Making accurate predictions will likely be more important moving forward as the Earth continues to warm — especially if scientists are correct in predicting that nighttime temperatures will warm at a faster rate than daytime temperatures. This could suggest that the influence of night temperatures could become even more important in the coming years.

The authors suggest in the paper that, in a worst-case scenario, future climate pressures could turn forests into a carbon source, rather than a carbon sink. In this situation, the massive additional amount of carbon released into the atmosphere would likely have a major effect at exacerbating global warming.

How long it would take for this turnover to occur, if warming were to continue unabated, remains unclear — it could be anywhere from decades to hundreds of years. And there’s also the hope that some plants might be able to adapt to warming over time, Anderegg said, noting, “In terms of when this could be a problem, it’s still really hard to know.”

So the scenario is by no means an immediate given. It’s rather a concern to think about when considering forest conservation in a warming world — and this paper serves as yet another warning sign.

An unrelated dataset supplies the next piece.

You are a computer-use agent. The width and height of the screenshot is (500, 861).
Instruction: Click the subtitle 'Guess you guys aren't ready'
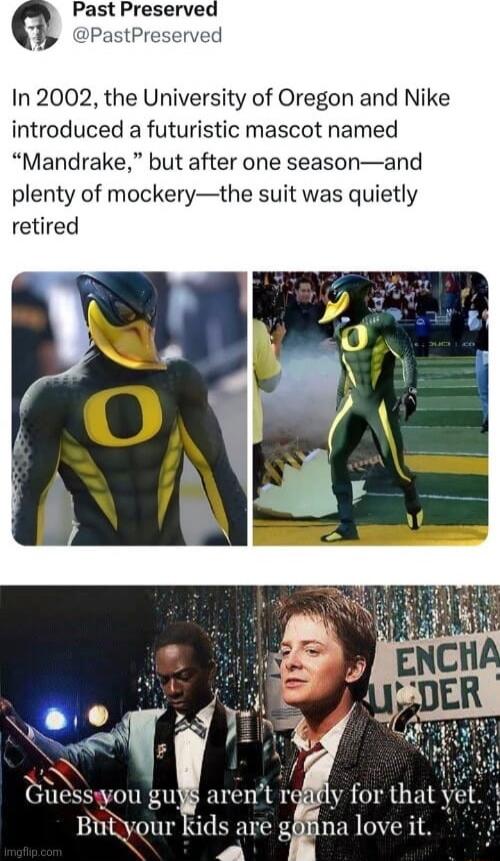[254, 808]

“Tropical regrowth and forest growth right now is probably responsible for absorbing a significant amount of fossil fuel carbon, and that’s an amazing service that these ecosystems are providing,” Schimel said. “To me the concern is that these systems are — they’re valuable, but they’re vulnerable, so my takehome message is that this should increase the motivation to manage them carefully and protect them even more than people think now.”